Matrix Multiplication
how to write the project?
- Create
CMakeLists.txt - create the main file
- generate matrix and write test
- write different algorithms
algorithms
Traditional
The simplest solution anyone can think of.
int algorithm1(ARRAY_TYPE** m1, ARRAY_TYPE** m2, ARRAY_TYPE** r, int x1, int y1, int x2, int y2){
for (int i = 0; i < x1; ++i) {
for (int j = 0; j < y2; ++j) {
r[i][j] = 0;
for (int k = 0; k < y1; ++k) {
r[i][j] += m1[i][k] * m2[k][j];
}
}
}
return 0;
}
memory friendly
We did a bit of research and found out that if we change the loop order it keeps the correctness while the speed increase because cache hit increases.
int algorithm3(ARRAY_TYPE** m1, ARRAY_TYPE** m2, ARRAY_TYPE** r, int x1, int y1, int x2, int y2){
for (int i = 0; i < x1; ++i) {
for (int j = 0; j < y2; ++j) {
r[i][j] = 0;
}
}
for (int i = 0; i < x1; ++i) {
for (int k = 0; k < y1; ++k){
for (int j = 0; j < y2; ++j) {
r[i][j] += m1[i][k] * m2[k][j];
}
}
}
return 0;
}
SIMD
The difference between the algorithm written below and the algorithm in matrix is that we use the loop unrolling method in the latter to reduce the number of loops.
int algorithm2( ARRAY_TYPE **a, ARRAY_TYPE **bb, ARRAY_TYPE **c, int size){
ARRAY_TYPE** b = malloc(sizeof(ARRAY_TYPE*) * size);
for (int i = 0; i < size; ++i) {
b[i] = malloc(sizeof(ARRAY_TYPE) * size);
for (int j = 0; j < size; j++) {
b[i][j] = bb[j][i];
c[i][j] = 0;
}
}
for (int i = 0; i < size; ++i) {
for (int j = 0; j < size; j+=8) {
__m256 m_a = _mm256_loadu_ps(a[i] + j);
for (int k = 0; k < size; k++) {
__m256 m_b = _mm256_loadu_ps(b[k] + j);
__m256 m_c = _mm256_mul_ps(m_a, m_b);
c[i][k] += m_c[0];
c[i][k] += m_c[1];
c[i][k] += m_c[2];
c[i][k] += m_c[3];
c[i][k] += m_c[4];
c[i][k] += m_c[5];
c[i][k] += m_c[6];
c[i][k] += m_c[7];
}
}
}
}
Result
method: 1 total consume: 3338 ms
method: 1 total time_taken only multiply: 2450 ms
================
method: 2 total consume: 1718 ms
method: 2 total time_taken only multiply: 897 ms
================
method: 3 total consume: 2261 ms
method: 3 total time_taken only multiply: 1426 ms
================
what is the difference between "total consume" and "total time taken only multiply"? The last one only take time taken by the process of multiplication.
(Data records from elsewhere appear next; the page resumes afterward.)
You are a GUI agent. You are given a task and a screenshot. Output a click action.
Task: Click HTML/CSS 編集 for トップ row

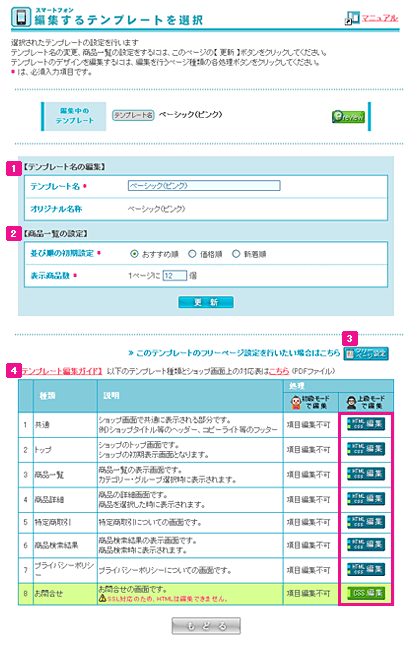tap(366, 449)
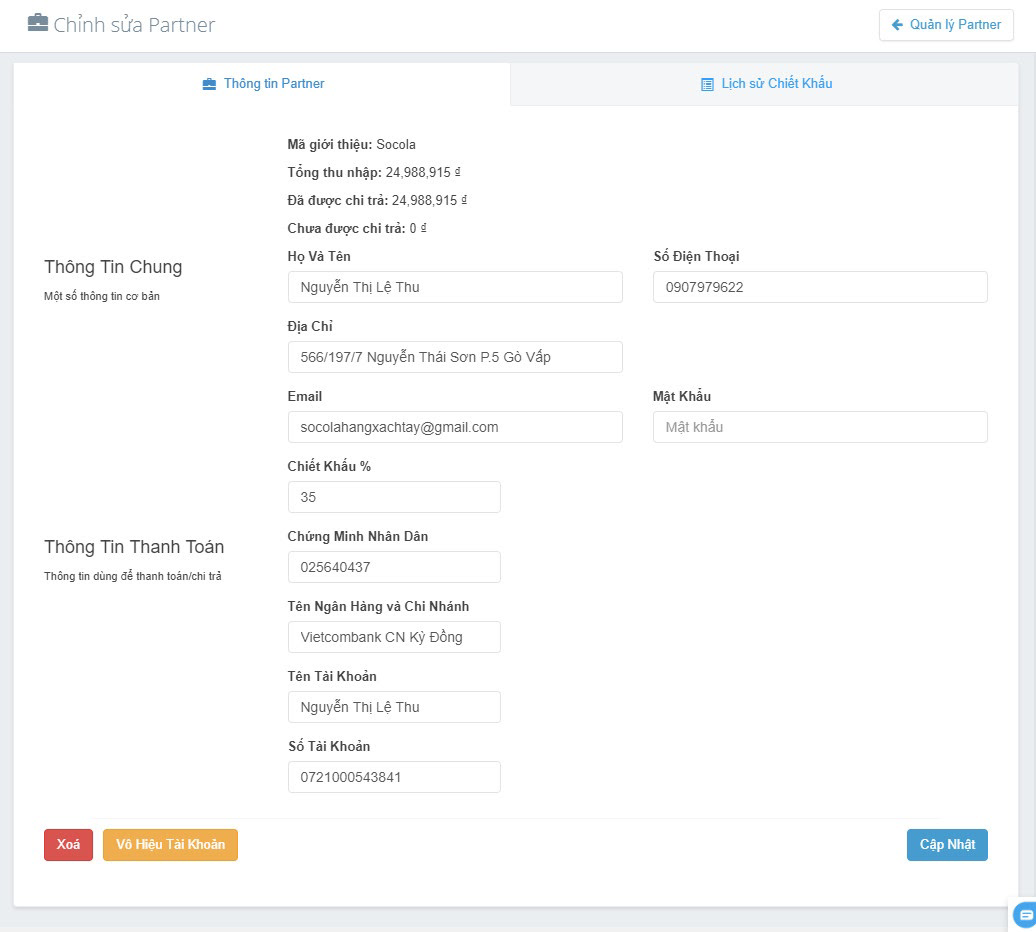
Task: Go to Quản lý Partner page
Action: (946, 25)
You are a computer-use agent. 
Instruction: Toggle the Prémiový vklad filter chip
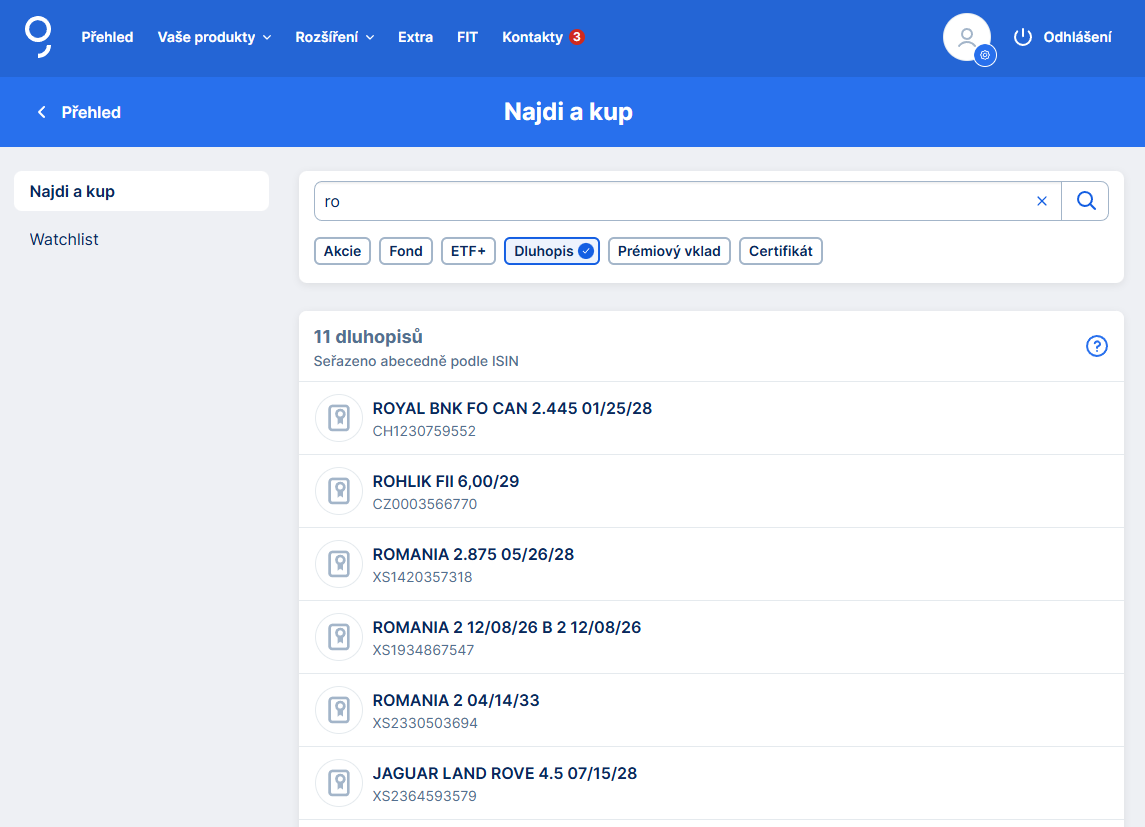pos(669,251)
In order to perform multiple tests, we need to do the same preparation each time, and these tasks are time-consuming, but these times should not be counted in the time required for multiplication. Ideally, one preparation will be performed multiple times. For example, instead of creating a matrix for each operation, use a pre-generated matrix.
Tests
I wrote simply test functions to test them. These functions can be found in tests directory.
Implement
The currently implemented SIMD algorithm can only operate on square matrices whose side length is a multiple of 8. In the future, it will be possible to perform multiplication operations on arbitrary matrices.
Issues
In order to show the excellence of the SIMD algorithm, it is necessary to specify -O1 or above in Cmake. Is -O0 the default in cmake?